(OBJECTIVE):
Reproduce all of the rows below, replacing every occurrence of "Instruction" with "Goal" and leaving everything else unchanged.

═════ DATASET EXTRACT ═════

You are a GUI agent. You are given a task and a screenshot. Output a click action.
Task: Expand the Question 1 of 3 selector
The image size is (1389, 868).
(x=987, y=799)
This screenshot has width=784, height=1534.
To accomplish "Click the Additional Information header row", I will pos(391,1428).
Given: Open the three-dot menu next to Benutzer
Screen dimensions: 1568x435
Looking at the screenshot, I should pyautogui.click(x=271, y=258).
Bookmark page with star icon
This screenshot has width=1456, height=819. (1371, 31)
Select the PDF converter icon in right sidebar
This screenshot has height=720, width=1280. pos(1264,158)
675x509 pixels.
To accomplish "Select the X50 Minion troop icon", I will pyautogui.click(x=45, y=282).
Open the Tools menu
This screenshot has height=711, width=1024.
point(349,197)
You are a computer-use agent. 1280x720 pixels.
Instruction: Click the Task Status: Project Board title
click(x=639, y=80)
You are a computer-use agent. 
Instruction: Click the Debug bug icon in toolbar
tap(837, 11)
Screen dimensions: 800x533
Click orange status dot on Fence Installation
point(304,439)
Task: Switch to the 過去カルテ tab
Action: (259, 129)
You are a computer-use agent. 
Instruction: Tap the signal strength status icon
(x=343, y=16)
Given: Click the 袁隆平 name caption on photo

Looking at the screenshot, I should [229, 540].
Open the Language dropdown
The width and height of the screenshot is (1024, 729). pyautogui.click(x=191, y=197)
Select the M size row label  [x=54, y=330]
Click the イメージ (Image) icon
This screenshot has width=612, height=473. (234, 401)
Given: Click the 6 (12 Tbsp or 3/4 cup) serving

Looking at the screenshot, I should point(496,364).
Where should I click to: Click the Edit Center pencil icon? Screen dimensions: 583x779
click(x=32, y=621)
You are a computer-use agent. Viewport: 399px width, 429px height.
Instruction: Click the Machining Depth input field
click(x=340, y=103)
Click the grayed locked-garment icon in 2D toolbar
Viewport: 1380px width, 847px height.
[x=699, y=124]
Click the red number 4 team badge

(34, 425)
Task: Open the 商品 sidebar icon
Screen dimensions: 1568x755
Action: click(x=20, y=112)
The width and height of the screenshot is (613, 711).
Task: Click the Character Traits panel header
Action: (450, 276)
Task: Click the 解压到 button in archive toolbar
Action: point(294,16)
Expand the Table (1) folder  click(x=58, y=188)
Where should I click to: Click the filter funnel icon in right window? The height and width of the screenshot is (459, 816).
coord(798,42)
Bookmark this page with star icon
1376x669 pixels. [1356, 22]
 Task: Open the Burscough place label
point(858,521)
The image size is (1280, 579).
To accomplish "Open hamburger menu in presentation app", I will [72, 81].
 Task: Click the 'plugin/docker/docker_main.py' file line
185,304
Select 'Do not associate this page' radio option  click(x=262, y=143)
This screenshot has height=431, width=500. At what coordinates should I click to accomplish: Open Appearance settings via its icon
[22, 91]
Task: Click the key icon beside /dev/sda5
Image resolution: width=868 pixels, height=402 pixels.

═════

(THE SOLUTION):
You are a GUI agent. You are given a task and a screenshot. Output a click action.
Task: Expand the Question 1 of 3 selector
The image size is (1389, 868).
(x=987, y=799)
This screenshot has width=784, height=1534.
To accomplish "Click the Additional Information header row", I will pos(391,1428).
Given: Open the three-dot menu next to Benutzer
Screen dimensions: 1568x435
Looking at the screenshot, I should pyautogui.click(x=271, y=258).
Bookmark page with star icon
This screenshot has width=1456, height=819. (1371, 31)
Select the PDF converter icon in right sidebar
This screenshot has height=720, width=1280. pos(1264,158)
675x509 pixels.
To accomplish "Select the X50 Minion troop icon", I will pyautogui.click(x=45, y=282).
Open the Tools menu
This screenshot has height=711, width=1024.
point(349,197)
You are a computer-use agent. 1280x720 pixels.
Goal: Click the Task Status: Project Board title
click(x=639, y=80)
You are a computer-use agent. 
Goal: Click the Debug bug icon in toolbar
tap(837, 11)
Screen dimensions: 800x533
Click orange status dot on Fence Installation
point(304,439)
Task: Switch to the 過去カルテ tab
Action: (259, 129)
You are a computer-use agent. 
Goal: Tap the signal strength status icon
(x=343, y=16)
Given: Click the 袁隆平 name caption on photo

Looking at the screenshot, I should [229, 540].
Open the Language dropdown
The width and height of the screenshot is (1024, 729). pyautogui.click(x=191, y=197)
Select the M size row label  [x=54, y=330]
Click the イメージ (Image) icon
This screenshot has width=612, height=473. (234, 401)
Given: Click the 6 (12 Tbsp or 3/4 cup) serving

Looking at the screenshot, I should point(496,364).
Where should I click to: Click the Edit Center pencil icon? Screen dimensions: 583x779
click(x=32, y=621)
You are a computer-use agent. Viewport: 399px width, 429px height.
Goal: Click the Machining Depth input field
click(x=340, y=103)
Click the grayed locked-garment icon in 2D toolbar
Viewport: 1380px width, 847px height.
[x=699, y=124]
Click the red number 4 team badge

(34, 425)
Task: Open the 商品 sidebar icon
Screen dimensions: 1568x755
Action: click(x=20, y=112)
The width and height of the screenshot is (613, 711).
Task: Click the Character Traits panel header
Action: (450, 276)
Task: Click the 解压到 button in archive toolbar
Action: point(294,16)
Expand the Table (1) folder  click(x=58, y=188)
Where should I click to: Click the filter funnel icon in right window? The height and width of the screenshot is (459, 816).
coord(798,42)
Bookmark this page with star icon
1376x669 pixels. [1356, 22]
 Task: Open the Burscough place label
point(858,521)
The image size is (1280, 579).
To accomplish "Open hamburger menu in presentation app", I will [72, 81].
 Task: Click the 'plugin/docker/docker_main.py' file line
185,304
Select 'Do not associate this page' radio option  click(x=262, y=143)
This screenshot has height=431, width=500. At what coordinates should I click to accomplish: Open Appearance settings via its icon
[22, 91]
Task: Click the key icon beside /dev/sda5
Image resolution: width=868 pixels, height=402 pixels.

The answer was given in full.